> **Required task**
Return the lines from the one containing "Expand the 1. Acte folder tree" up to and including the one containing "Action: (714, 48)", copied without any change.

> **Provided data**
□ □ □ □ □ □ □

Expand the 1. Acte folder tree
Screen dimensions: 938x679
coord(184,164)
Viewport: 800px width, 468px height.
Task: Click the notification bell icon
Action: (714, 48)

□ □ □ □ □ □ □

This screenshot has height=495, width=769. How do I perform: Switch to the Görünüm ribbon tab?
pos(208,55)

□ □ □ □ □ □ □

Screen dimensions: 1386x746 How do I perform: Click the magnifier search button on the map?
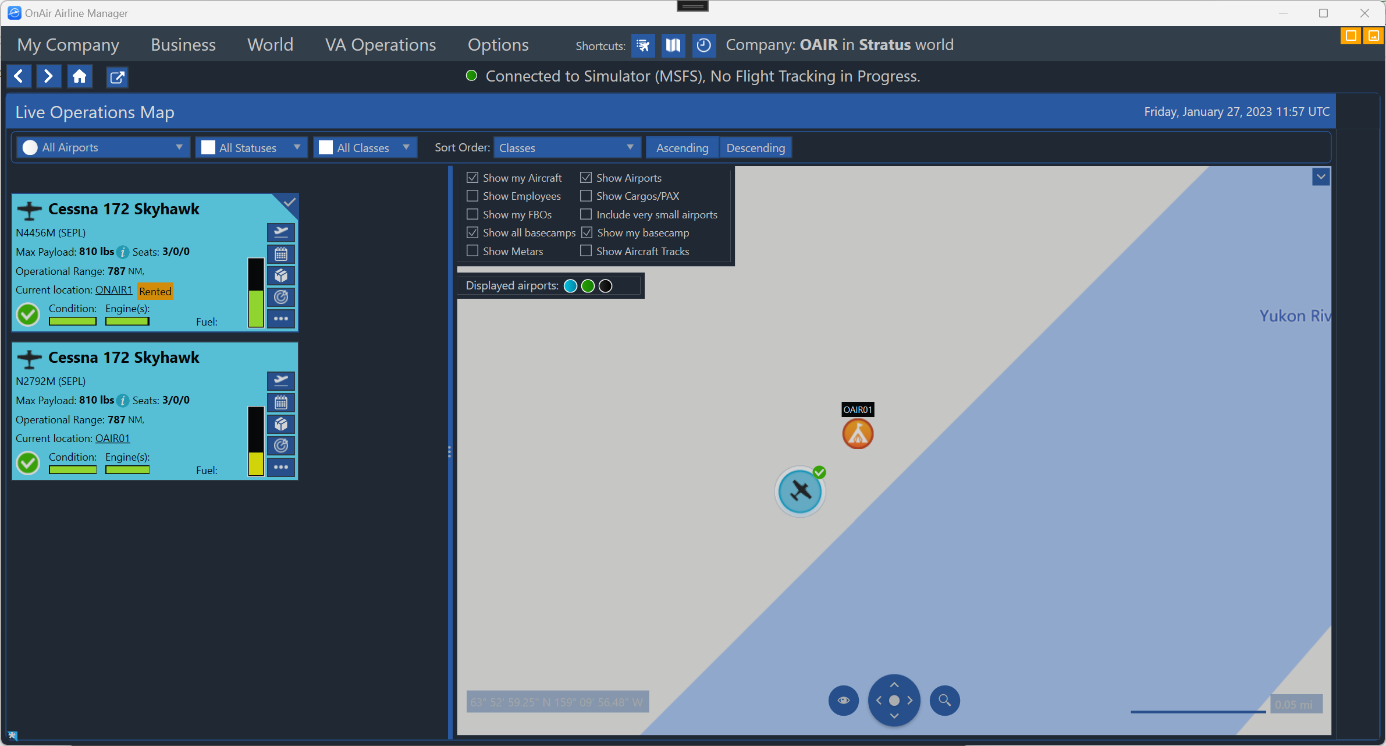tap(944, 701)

□ □ □ □ □ □ □

> **The solution**
Expand the 1. Acte folder tree
Screen dimensions: 938x679
coord(184,164)
Viewport: 800px width, 468px height.
Task: Click the notification bell icon
Action: (714, 48)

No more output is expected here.